----- Listed records
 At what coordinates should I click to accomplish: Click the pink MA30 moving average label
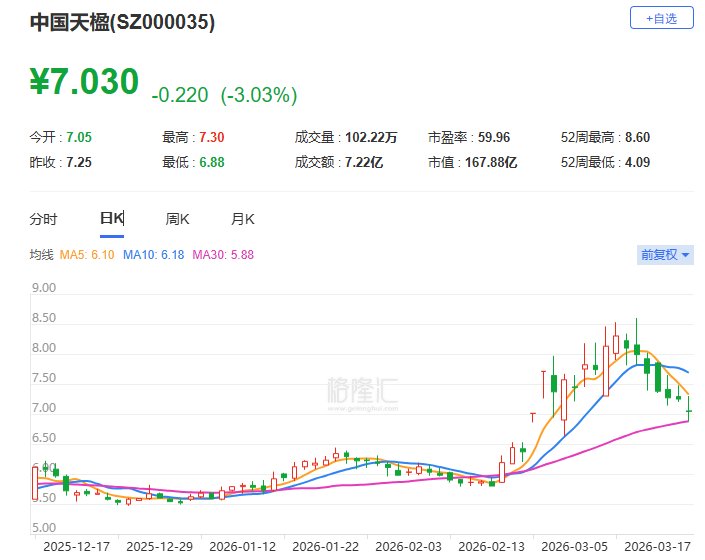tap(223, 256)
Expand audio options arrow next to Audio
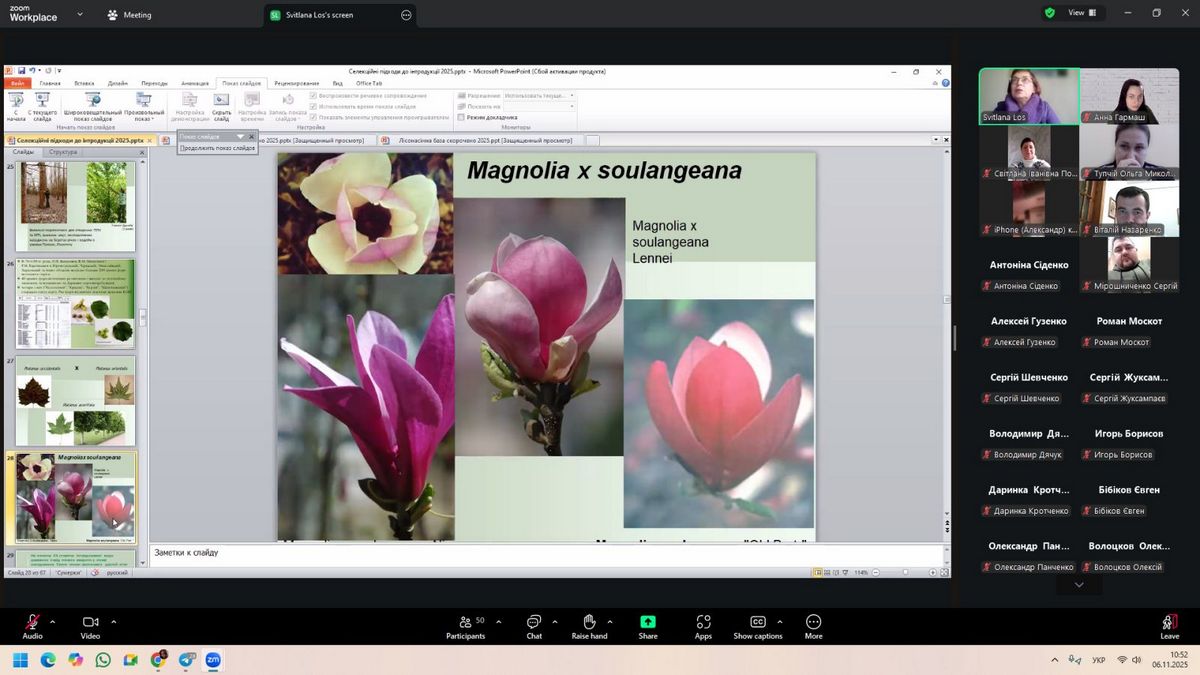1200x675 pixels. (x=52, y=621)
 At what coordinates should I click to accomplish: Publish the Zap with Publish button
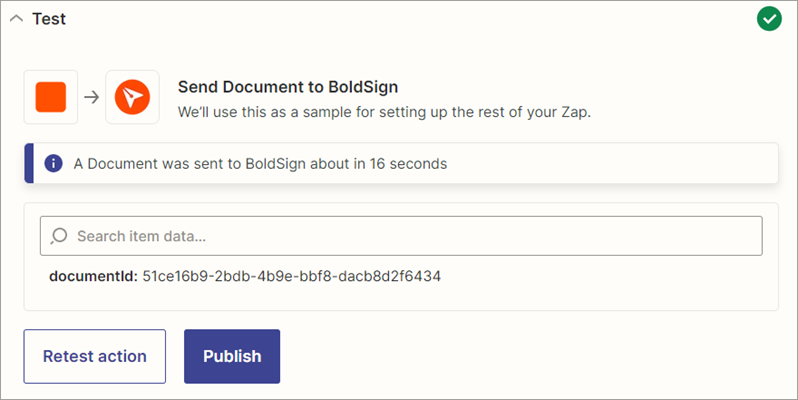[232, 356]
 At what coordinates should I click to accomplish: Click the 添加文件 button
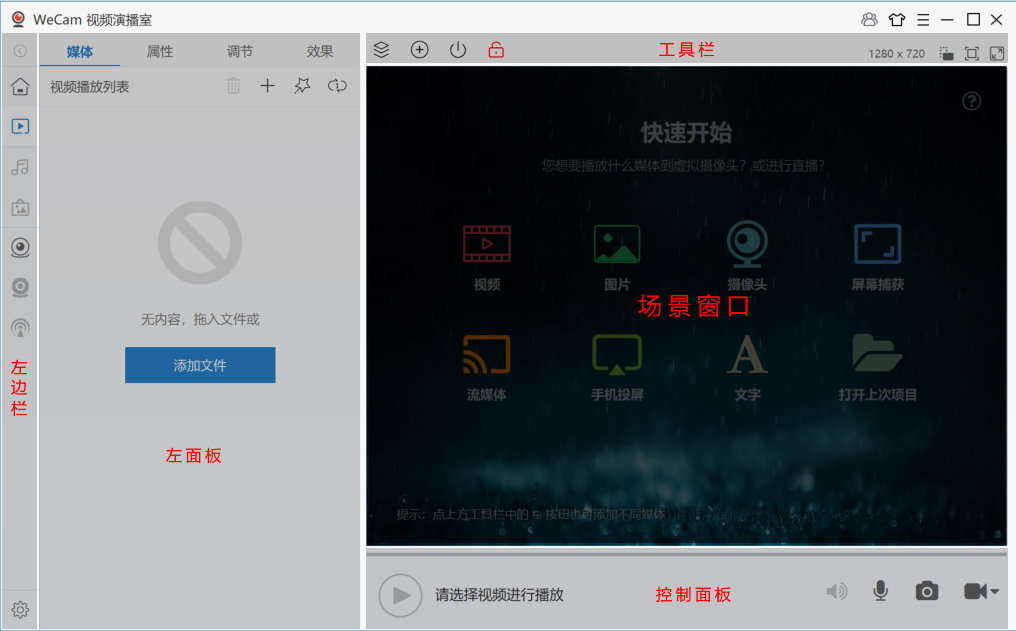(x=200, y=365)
----------
----- Listed records
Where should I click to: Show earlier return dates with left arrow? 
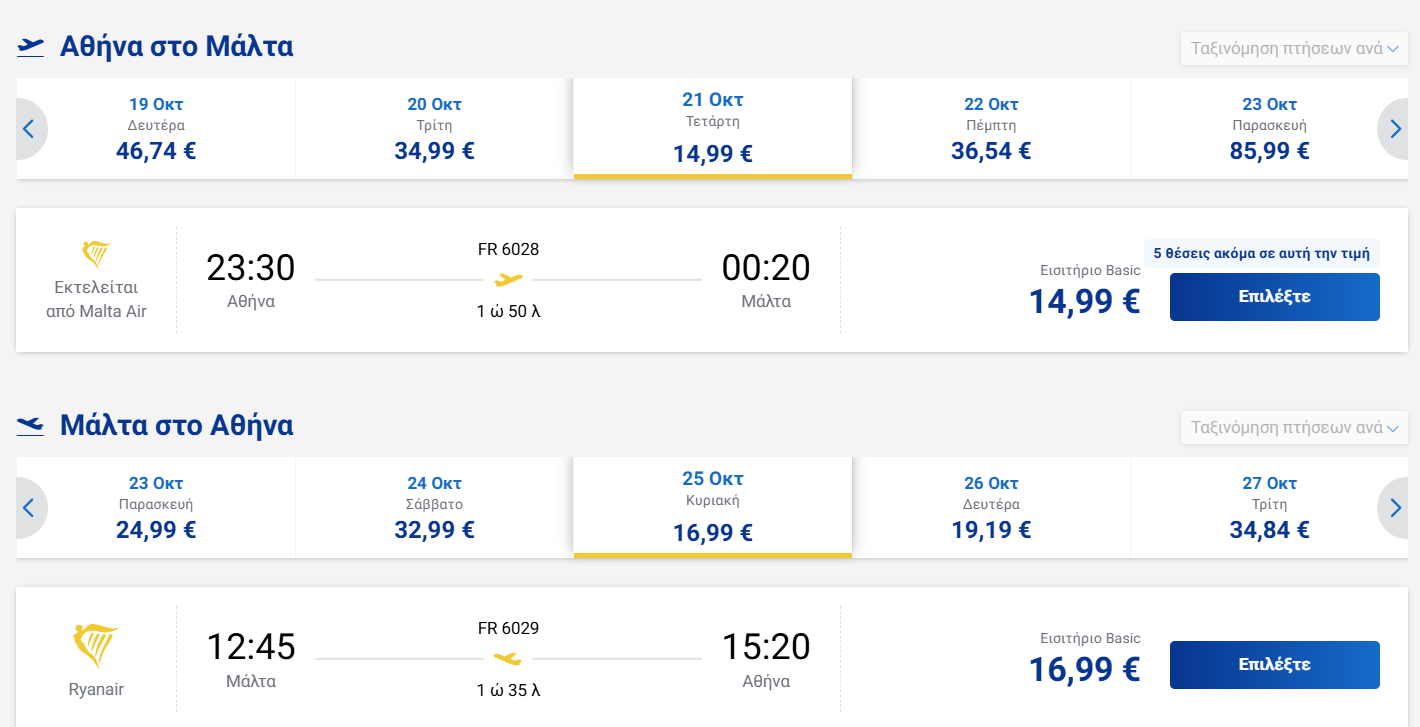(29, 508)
----------
----- Listed records
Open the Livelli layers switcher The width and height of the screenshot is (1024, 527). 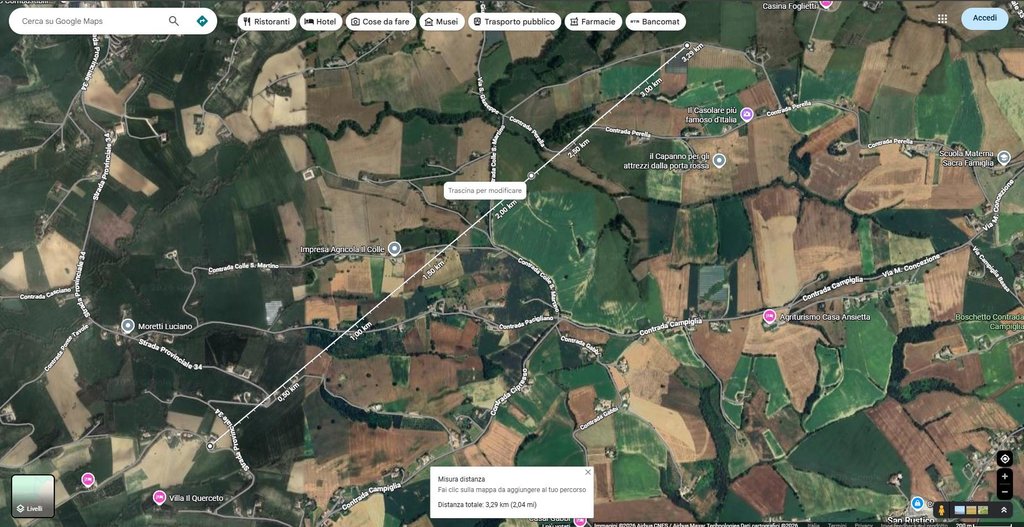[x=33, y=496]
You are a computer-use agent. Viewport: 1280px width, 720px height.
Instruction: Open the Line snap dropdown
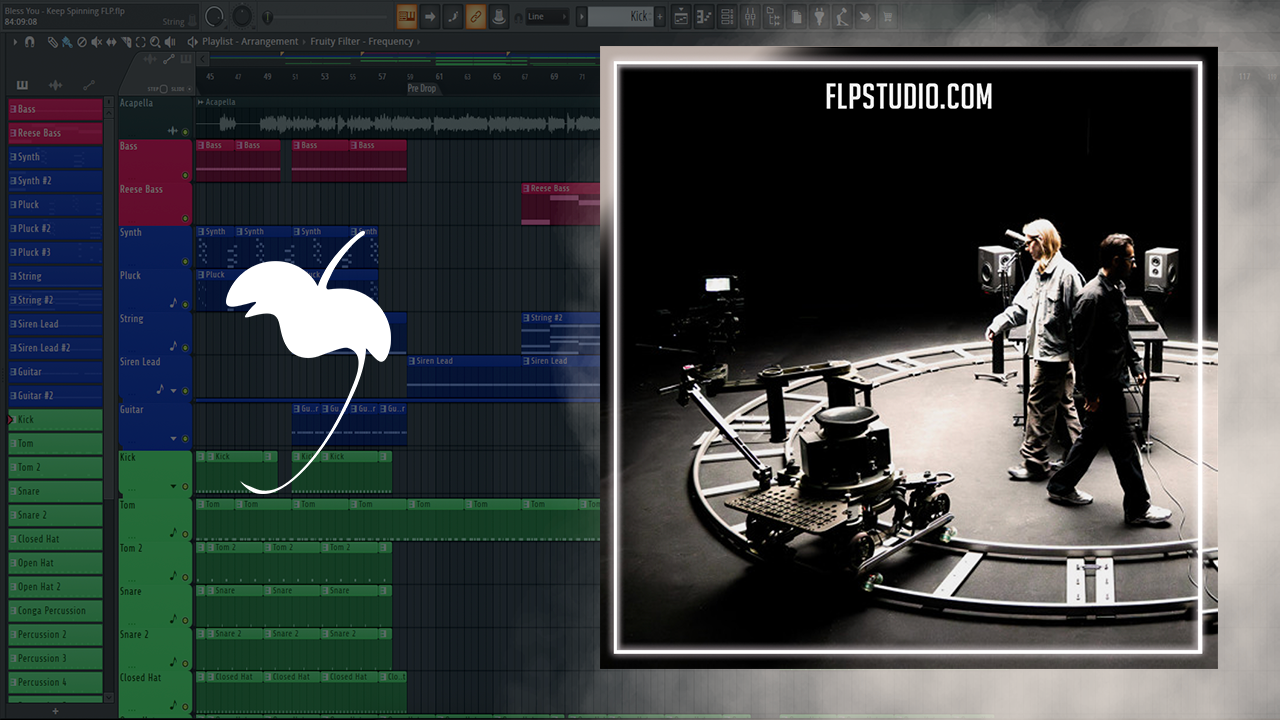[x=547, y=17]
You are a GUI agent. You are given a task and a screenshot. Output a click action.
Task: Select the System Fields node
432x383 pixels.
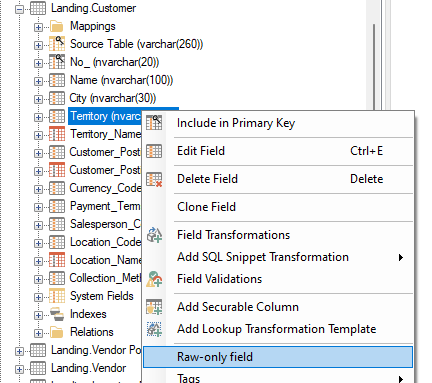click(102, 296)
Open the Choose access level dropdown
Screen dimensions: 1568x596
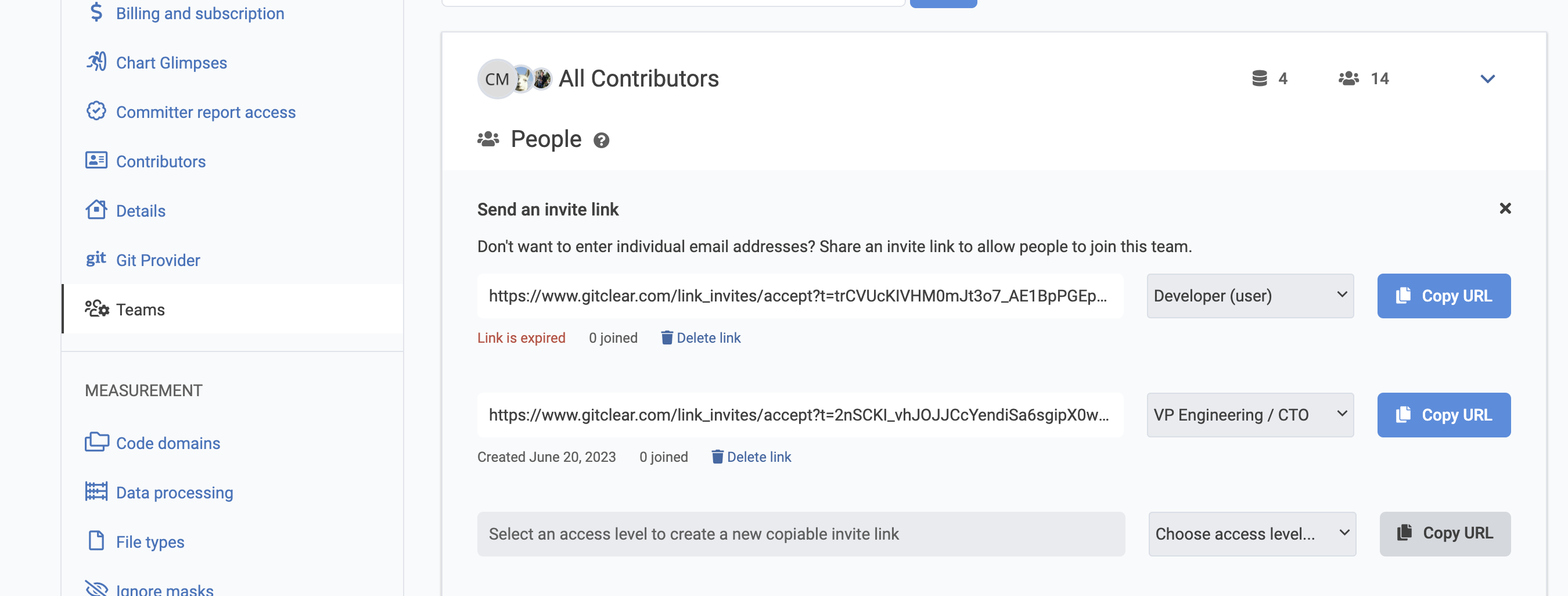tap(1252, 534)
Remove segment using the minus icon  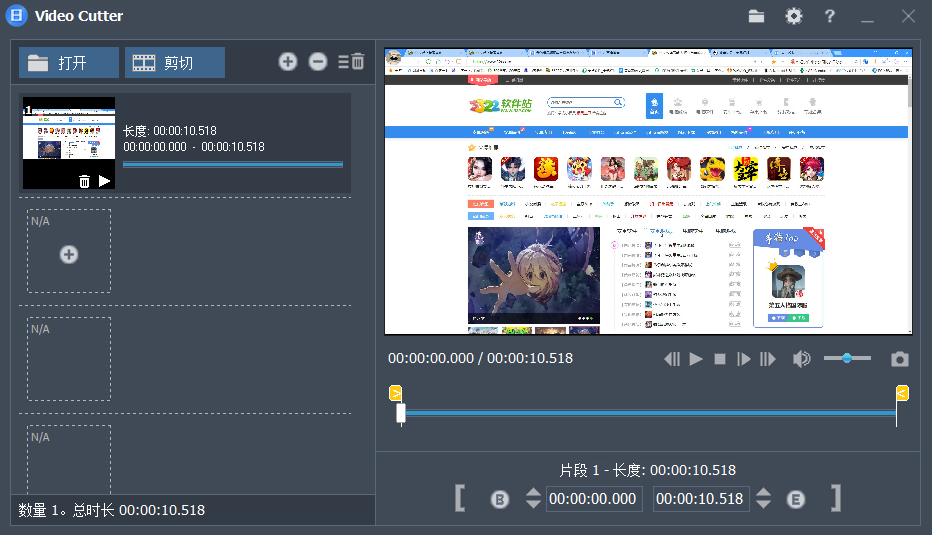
----------
Activity: Please go through the data and copy each line containing the word "agent".

Written response:
You are a computer-use agent. Viewport: 1280px width, 720px height.
You are a GUI agent. You are given a task and a screenshot. Output a click action.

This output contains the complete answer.